**Testo di partenza**
----

Altro discorso invece quello per il GNL russo, riguardo al quale è ancora una volta utile partire da una mappa.

I due terminal di liquefazione attivi in Russia sono dislocati nell’Artico sul Mare di Lara (penisola di Yamal-Nenets) e in Estremo oriente, sull’isola di Sakhalin nel Mare di Okhotsk. Per definizione fungibili, i carichi di GNL possono rifornire indifferentemente Europa e Asia, visto che le navi gasiere che li trasportano non hanno il vincolo di destinazione dei gasdotti e si dirigono là dove vengono meglio remunerati. Peraltro, nei mesi estivi la rotta artica che da Yamal porta in Asia attraverso lo stretto di Bering sarà sempre meno impraticabile a causa del massiccio disgelo della calotta artica.

Dislocazione dei terminal di GNL russo in attività e in progetto
Fonte: Nikkei Asia

Non più di una ventina di miliardi di metri cubi dovrebbe essere dirottato verso l’Asia nel prossimo anno

Ad ogni modo, già oggi grazie allo snodo di trans-shipment (trasbordo di GNL da una nave all’altra) effettuato al terminal belga di Zeebrugge i carichi in arrivo da Yamal LNG-Sabetta possono essere ridirottati tutto l’anno verso Tokyo o Shanghai – qualora il prezzo asiatico lo consigli.

----

**Materiale fornito**
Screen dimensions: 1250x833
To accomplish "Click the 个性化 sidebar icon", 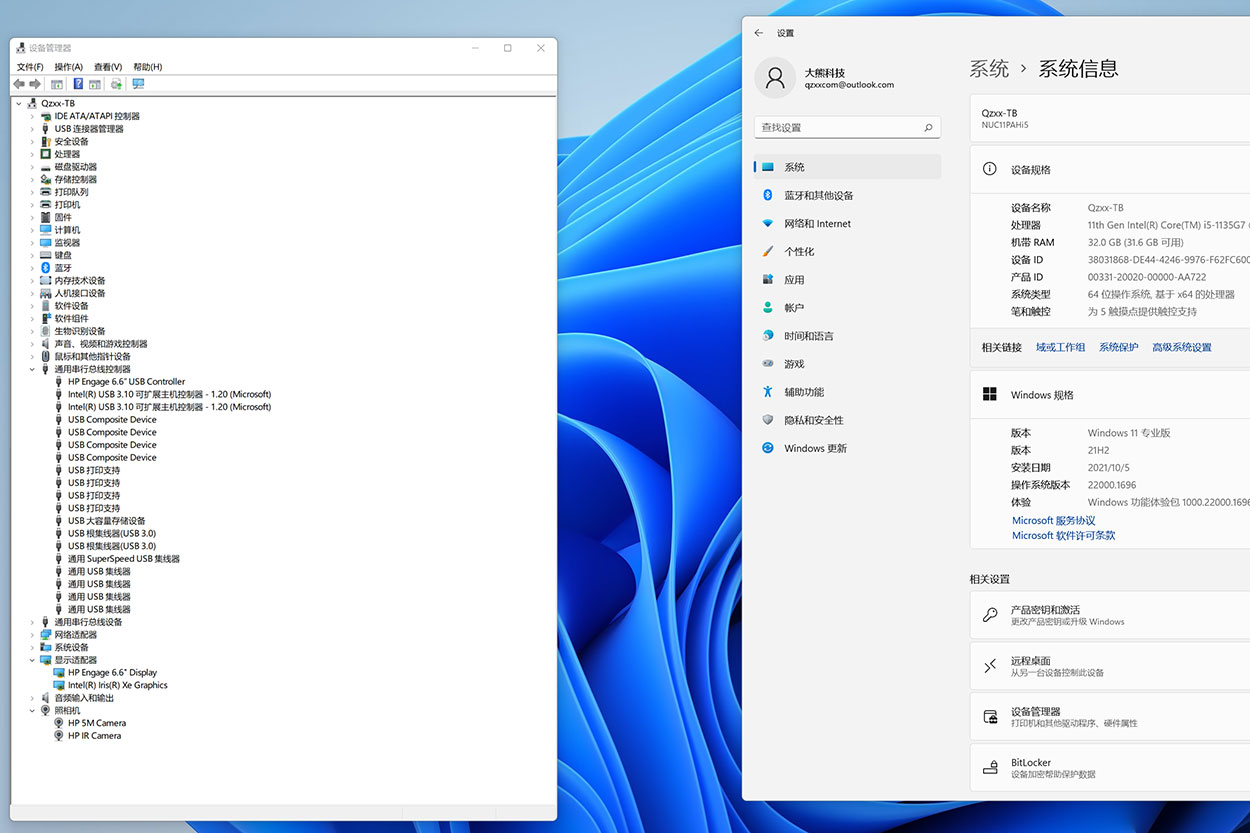I will [x=767, y=251].
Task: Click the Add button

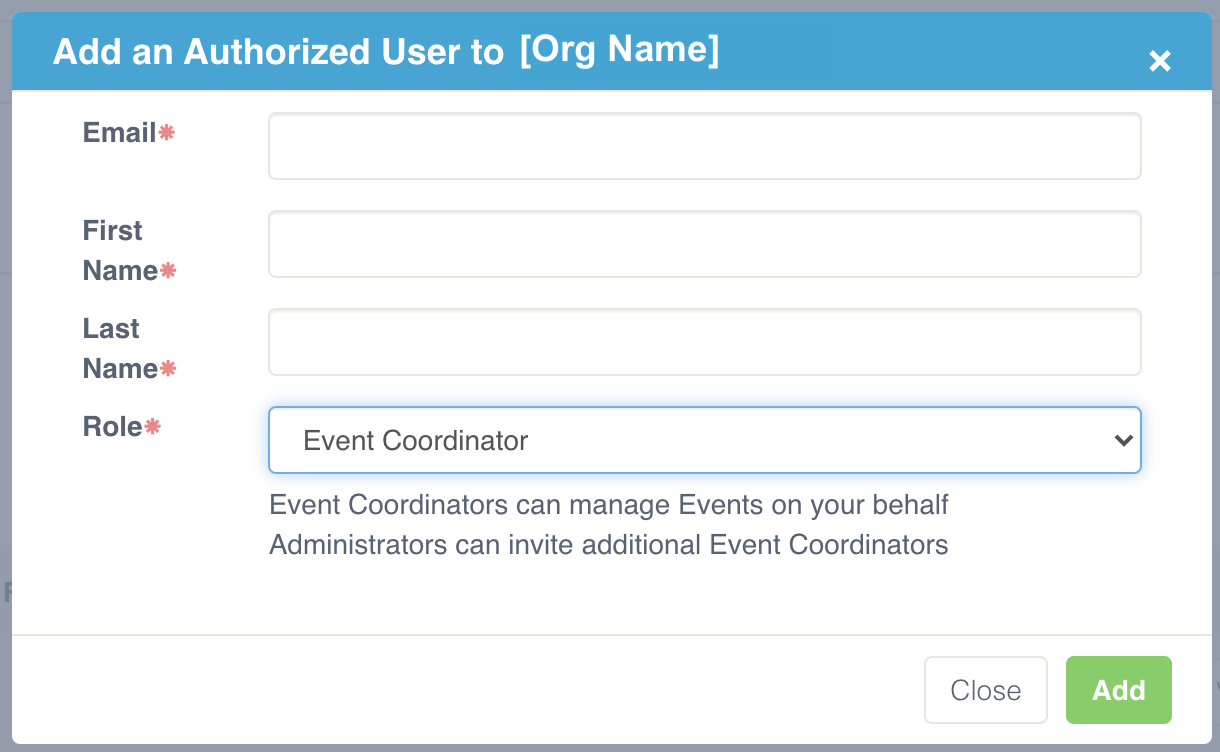Action: coord(1119,690)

----

**Consegna A**
Rispondi alle domande seguenti in base al testo sul GNL russo.
(i) Dove si trovano i due terminal di liquefazione attivi in Russia?
(ii) Quale rotta sarà sempre meno impraticabile nei mesi estivi, e per quale causa?
(iii) In quale terminal avviene il trasbordo che consente di ridirottare i carichi in arrivo da Yamal LNG-Sabetta?
**Consegna B**
Elenca tutti i mari e gli stretti nominati nel testo sul GNL russo.
**Consegna C**
Prosegui il testo sul GNL russo a partire dalla sua ultima frase.

**Risposta A**
(i) Nell'Artico sul Mare di Lara (penisola di Yamal-Nenets) e in Estremo oriente, sull'isola di Sakhalin nel Mare di Okhotsk.
(ii) La rotta artica che da Yamal porta in Asia attraverso lo stretto di Bering, a causa del massiccio disgelo della calotta artica.
(iii) Nel terminal belga di Zeebrugge.

**Risposta B**
Mare di Lara, Mare di Okhotsk, stretto di Bering.

**Risposta C**
Il contratto di trans-shipment prevede fino a 11 mld mc annui di trasbordi, che hanno avuto luogo anche lungo tutto il 2021, quando nonostante i paesi europei fossero alla ricerca di forniture supplementari il differenziale di prezzo rimaneva a vantaggio dei compratori asiatici.

Nel 2021, dal terminal di Yamal LNG-Sabetta, la russa Novatek ha esportato 18,2 mld mc verso i paesi europei e 8 mld mc verso i paesi asiatici, mentre dal terminal di Sakhalin (gestito da Gazprom) sono partiti 13,7 mld mc verso Cina, Corea del Sud, Giappone e Taiwan.

Mentre i primi due mesi del 2022 hanno seguito la stessa falsariga, è ipotizzabile senza difficoltà che per il gas liquefatto avvenga celermente quella sostituzione che per le condutture appare ora impossibile. Ciò è tanto più vero quanto le major occidentali coinvolte in partecipazioni o joint ventures con Novatek o con Gazprom proprio su questi due terminal stanno abbandonando precipitosamente la nave.

Oltre ai quattro mercati tradizionali (Cina, Giappone, Corea del Sud e Taiwan) che negli ultimi dodici mesi hanno rappresentato l’80% del fabbisogno asiatico di GNL – Medio Oriente escluso – altri mercati emergenti potrebbero prendere quota, dall’India a Singapore, dal Pakistan alla Thailandia, e assorbire quella ventina di mld mc che rimarranno “orfani” dei propri acquirenti europei.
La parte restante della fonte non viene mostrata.